Why Classical Cryptography Never Saw This Coming

Here is something I find genuinely fascinating.

When cryptographers designed the threat model for AES, they thought about attackers who have the ciphertext, know the algorithm, have massive computing power, and can do all kinds of mathematical attacks.

They built defenses against all of these. The defenses work. Mathematically, AES is solid.

What they did not think about: an attacker standing next to the chip with an oscilloscope.

Not because they were careless. Because the threat model was abstract. Cryptography lives in the world of math and information theory. The idea that the physical chip running the math would leak the key through its power draw that was outside the model entirely.

Paul Kocher published the first paper on differential power analysis in 1999. The entire field of side-channel analysis basically said: your math is fine, but you forgot the chip exists.

The gap between mathematical security and physical security is not a gap in the math. It’s a gap in the assumptions.


Putting It All Together

Let me summarize what we covered.

We started with a question: if AES is mathematically unbreakable, how can it be attacked?

The answer: by not attacking the math at all. By attacking the physical execution.

Computation has a physical shadow. Every operation on a chip produces side effects power draw, timing variations, EM radiation, sound. These side effects are correlated with the data being processed. An attacker who measures these side effects can extract secret information without ever touching the algorithm.

A side channel is any unintended path through which secret information leaks as a side effect of a system doing its job.

The four main leakage types are timing, power, electromagnetic, and acoustic.

We are not breaking AES. We are eavesdropping on AES running on a chip.

The gap between mathematical security and physical security is real, it is exploitable, and it is the foundation of everything we will do with ChipWhisperer in this series.


What’s Coming in Blog 2

Now that we know that power consumption leaks information, the next question is: why?

Why does processing a 1 draw different power than processing a 0? What is actually happening inside the transistors? What does a power trace actually look like?

Blog 2 goes inside the chip. We talk about CMOS transistors, how they switch, why switching costs energy, and how that energy cost depends on the data being processed. We build the physical intuition you need to understand what ChipWhisperer is actually measuring.

See you there.


What We Learned — Glossary

Side channel — An unintended path through which secret information leaks as a side effect of a system’s physical operation, rather than through its intended output.

Power analysis — A side-channel attack that extracts secret information by measuring the power consumption of a device during cryptographic operations.

Timing attack — A side-channel attack that exploits differences in how long operations take depending on the data being processed.
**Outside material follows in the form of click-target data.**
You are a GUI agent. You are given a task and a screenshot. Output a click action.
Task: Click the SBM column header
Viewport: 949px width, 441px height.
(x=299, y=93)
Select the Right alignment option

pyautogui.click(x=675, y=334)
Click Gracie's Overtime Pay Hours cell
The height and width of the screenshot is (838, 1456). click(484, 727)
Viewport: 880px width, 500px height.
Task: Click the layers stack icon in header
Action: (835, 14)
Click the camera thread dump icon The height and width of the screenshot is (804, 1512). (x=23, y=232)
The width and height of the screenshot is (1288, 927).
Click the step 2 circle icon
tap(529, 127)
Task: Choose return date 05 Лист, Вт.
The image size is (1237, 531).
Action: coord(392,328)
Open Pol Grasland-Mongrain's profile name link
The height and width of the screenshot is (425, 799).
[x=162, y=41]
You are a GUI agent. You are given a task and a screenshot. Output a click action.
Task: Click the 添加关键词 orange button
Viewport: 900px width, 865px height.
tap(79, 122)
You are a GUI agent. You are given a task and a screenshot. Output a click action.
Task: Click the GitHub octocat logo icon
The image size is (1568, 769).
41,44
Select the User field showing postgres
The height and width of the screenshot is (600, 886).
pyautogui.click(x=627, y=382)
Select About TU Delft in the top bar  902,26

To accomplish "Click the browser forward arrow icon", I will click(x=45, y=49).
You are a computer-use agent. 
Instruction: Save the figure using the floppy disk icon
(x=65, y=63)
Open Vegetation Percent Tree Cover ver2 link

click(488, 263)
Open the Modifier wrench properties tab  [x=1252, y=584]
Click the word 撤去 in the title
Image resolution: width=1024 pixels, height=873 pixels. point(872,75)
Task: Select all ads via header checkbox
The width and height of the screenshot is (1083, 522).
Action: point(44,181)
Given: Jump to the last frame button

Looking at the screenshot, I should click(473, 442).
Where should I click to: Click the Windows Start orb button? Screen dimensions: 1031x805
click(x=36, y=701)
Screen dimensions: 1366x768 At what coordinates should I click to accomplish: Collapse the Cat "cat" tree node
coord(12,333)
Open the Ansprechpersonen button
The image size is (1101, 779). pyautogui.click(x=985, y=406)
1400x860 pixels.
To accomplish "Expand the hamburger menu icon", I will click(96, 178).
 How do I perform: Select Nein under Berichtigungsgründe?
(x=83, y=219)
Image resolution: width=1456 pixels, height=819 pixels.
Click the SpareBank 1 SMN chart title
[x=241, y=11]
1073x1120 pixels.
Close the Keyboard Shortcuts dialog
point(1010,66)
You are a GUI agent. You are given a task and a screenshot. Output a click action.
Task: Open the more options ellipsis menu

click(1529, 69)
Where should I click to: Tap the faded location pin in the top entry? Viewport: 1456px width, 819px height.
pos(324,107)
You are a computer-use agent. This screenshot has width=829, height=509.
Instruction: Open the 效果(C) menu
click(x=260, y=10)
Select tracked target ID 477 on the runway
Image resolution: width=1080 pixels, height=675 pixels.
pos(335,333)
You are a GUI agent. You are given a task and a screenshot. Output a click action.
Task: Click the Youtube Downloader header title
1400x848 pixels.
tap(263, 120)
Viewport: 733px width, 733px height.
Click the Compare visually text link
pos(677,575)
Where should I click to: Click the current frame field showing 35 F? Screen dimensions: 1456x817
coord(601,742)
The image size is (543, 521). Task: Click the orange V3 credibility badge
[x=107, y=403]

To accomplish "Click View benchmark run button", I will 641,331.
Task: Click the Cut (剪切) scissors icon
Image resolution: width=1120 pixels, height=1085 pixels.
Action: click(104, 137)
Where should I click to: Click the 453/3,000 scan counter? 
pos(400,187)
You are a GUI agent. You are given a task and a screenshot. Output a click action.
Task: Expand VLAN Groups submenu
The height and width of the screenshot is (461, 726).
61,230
Electromagnetic (EM) attack — A side-channel attack that captures the EM radiation emitted by a device during computation.

Acoustic attack — A side-channel attack that analyzes sound produced by a device’s physical components during computation.

Threat model — The set of assumptions about what an attacker can do. Classical cryptography’s threat model did not include physical side channels.

ChipWhisperer — An open-source hardware and software platform for performing power analysis attacks on embedded cryptographic implementations.

Power trace — A recording of a device’s power consumption over time during a cryptographic operation. The raw data we analyze in power analysis attacks.

CMOS — The transistor technology used in virtually all modern chips. Why CMOS switching costs energy — and how that energy depends on data — is exactly what Blog 2 is about.